The Danish Windmill Board of Directors is pleased to name Shaun Sayres of Harlan, to serve as the next museum manager. He will succeed longtime manager, Lisa Steen Riggs, who has been with the windmill after its arrival at Elk Horn in 1976. Originally built in Nørre Snede in 1848, the Danish Windmill museum has remained a staple of Elk Horn’s vibrant Danish community, drawing thousands of tourists to Elk Horn every year.
Sayres earned his Master of Arts in American History from the University of New Hampshire and is enrolled as a Ph.D. candidate in Clark University’s doctoral program in American history. He has a comprehensive knowledge of northern European culture, technology, and migrations, including windmills and Atlantic crossings. He is currently writing his dissertation on steamboats and westward expansion, including the use of steamboats by European immigrants in the nineteenth-century.
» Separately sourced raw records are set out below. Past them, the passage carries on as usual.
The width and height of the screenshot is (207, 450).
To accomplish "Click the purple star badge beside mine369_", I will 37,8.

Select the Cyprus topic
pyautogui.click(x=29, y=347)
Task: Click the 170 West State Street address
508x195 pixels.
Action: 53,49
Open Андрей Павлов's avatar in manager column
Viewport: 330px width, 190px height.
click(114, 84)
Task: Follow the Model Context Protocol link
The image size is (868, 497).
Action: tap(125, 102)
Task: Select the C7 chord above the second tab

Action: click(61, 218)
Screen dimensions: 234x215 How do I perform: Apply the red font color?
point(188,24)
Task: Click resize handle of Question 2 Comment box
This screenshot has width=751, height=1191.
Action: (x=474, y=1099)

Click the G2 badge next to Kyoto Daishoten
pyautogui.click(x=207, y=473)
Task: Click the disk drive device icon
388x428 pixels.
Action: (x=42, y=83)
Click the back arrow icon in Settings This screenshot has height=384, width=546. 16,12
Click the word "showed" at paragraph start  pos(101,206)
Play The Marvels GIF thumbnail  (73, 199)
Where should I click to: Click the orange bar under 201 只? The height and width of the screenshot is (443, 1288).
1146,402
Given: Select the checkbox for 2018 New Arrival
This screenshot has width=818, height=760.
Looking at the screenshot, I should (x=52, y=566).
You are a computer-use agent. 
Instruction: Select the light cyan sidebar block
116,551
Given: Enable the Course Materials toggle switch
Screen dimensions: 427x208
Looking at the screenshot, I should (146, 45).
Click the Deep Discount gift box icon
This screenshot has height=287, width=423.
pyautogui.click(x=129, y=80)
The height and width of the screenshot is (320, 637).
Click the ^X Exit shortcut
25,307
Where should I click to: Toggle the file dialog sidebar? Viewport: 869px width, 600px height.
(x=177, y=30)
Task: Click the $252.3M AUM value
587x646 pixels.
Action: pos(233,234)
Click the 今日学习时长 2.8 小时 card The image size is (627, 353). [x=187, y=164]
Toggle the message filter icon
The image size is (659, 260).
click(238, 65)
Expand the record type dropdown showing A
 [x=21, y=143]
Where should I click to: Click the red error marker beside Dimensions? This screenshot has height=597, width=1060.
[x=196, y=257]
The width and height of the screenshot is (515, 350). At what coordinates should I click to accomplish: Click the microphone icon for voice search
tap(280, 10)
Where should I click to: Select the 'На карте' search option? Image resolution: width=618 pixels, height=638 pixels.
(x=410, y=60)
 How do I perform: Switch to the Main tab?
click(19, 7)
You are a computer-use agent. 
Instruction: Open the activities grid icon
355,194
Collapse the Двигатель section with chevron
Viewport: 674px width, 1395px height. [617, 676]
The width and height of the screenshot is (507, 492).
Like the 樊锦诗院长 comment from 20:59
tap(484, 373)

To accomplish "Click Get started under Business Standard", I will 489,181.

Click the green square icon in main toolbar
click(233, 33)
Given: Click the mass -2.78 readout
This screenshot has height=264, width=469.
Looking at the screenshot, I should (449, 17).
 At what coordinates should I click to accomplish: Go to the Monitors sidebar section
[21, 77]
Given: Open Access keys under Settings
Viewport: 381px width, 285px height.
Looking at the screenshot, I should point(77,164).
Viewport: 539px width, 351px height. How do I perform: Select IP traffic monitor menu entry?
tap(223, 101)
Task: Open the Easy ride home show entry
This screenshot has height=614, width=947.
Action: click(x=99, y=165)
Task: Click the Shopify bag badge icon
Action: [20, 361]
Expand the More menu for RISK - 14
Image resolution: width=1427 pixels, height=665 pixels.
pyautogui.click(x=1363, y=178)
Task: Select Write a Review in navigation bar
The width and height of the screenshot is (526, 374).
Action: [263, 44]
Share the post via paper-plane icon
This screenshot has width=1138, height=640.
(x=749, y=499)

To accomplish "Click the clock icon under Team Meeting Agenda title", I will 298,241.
His qualifications in public history are supplemented by substantial experience in retail and customer service. He also acquired technical skills such as woodworking, electrical, plumbing which will be valuable in identifying and troubleshooting issues relating to the historic preservation needs of the 1848 windmill. Chris Fredericksen, the Windmill’s board president said, “We believe that Shaun’s unique blend of experience in history education and retail make him well qualified for the role.”
Since moving to Harlan in 2021, in addition to conducting research for his thesis, Sayres has taught at Harlan Community School District, Tri-Center Community School District in Neola, and volunteers for the Shelby County Historical Museum. As a trained historian with a commitment to history education and public engagement with history, he looks forward to carrying on the successes of the Danish Windmill as a renowned public archive of Danish-American culture and heritage.
“With these skills at hand and a never-ending drive for learning new histories and skills, I believe I possess all of the desired qualities to ensure a successful tenure as the next manager of the Danish Windmill,” Shaun stated. “Although recognized primarily as educators, historians are always students at heart and I am excited for the opportunity to dig into Danish-American culture and heritage while sharing my energy and passion for history with the people of Elk Horn, Iowa and beyond.”
The Danish Windmill is a 501(c)(3) non-profit museum established in 1975. As America’s only authentic working Danish windmill, it proudly serves as a historical and educational museum for all people interested in Denmark, Danish customs, Scandinavian traditions, Iowa’s cultural heritage and of course, windmills.